▶ [Selected text]:
[Begin]

Given $f(x)=x(x-1)(x-2)...(x-10)$ what is the derivative $f'(0)$? 
$$f: \Bbb R \to \Bbb R; x \mapsto f(x)=x(x-1)(x-2)\cdots(x-10)$$
  Evaluate $f'(0)$!

I've tried to set the factors apart, but I only know that $(fg)'=f'g+fg'$.
I don't know how I should apply that rule for any $n$ amount of factors. I also thought of actually doing the multiplication, but I don't know what shortcut I should use, and multiplicating one after the other takes extremely long.

[End]

▶ [Exercise brief]: Output the derivative question word for word, from "I don't know how" to "takes extremely long.".

▶ [Given information]:
[Begin]

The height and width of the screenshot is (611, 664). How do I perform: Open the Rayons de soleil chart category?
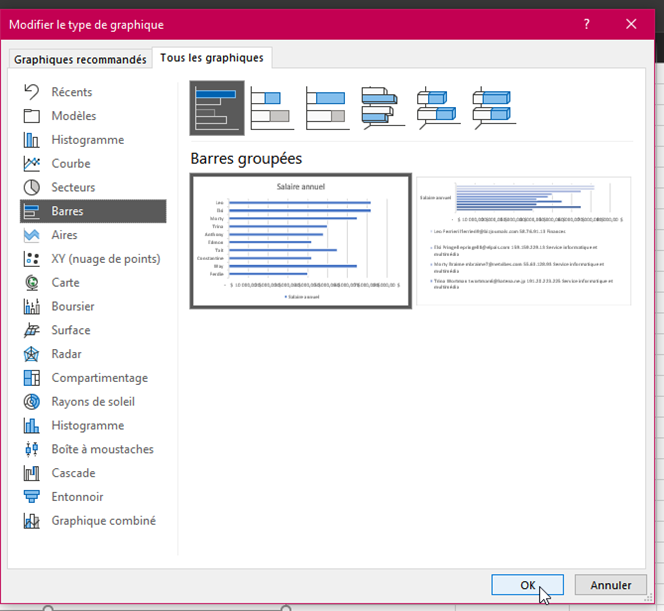[x=92, y=402]
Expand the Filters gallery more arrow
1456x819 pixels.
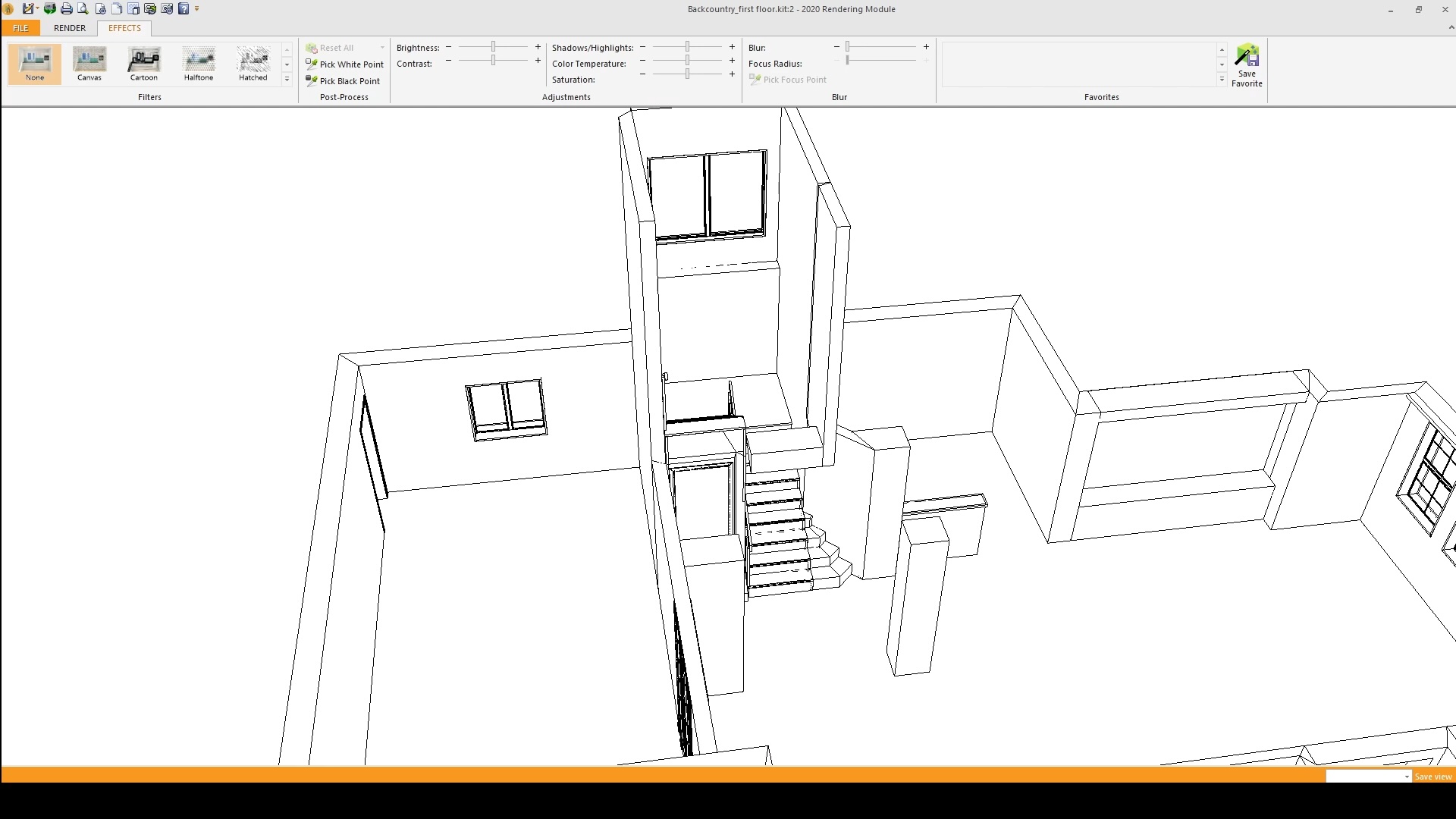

[End]

▶ [Expected answer]:
I don't know how I should apply that rule for any $n$ amount of factors. I also thought of actually doing the multiplication, but I don't know what shortcut I should use, and multiplicating one after the other takes extremely long.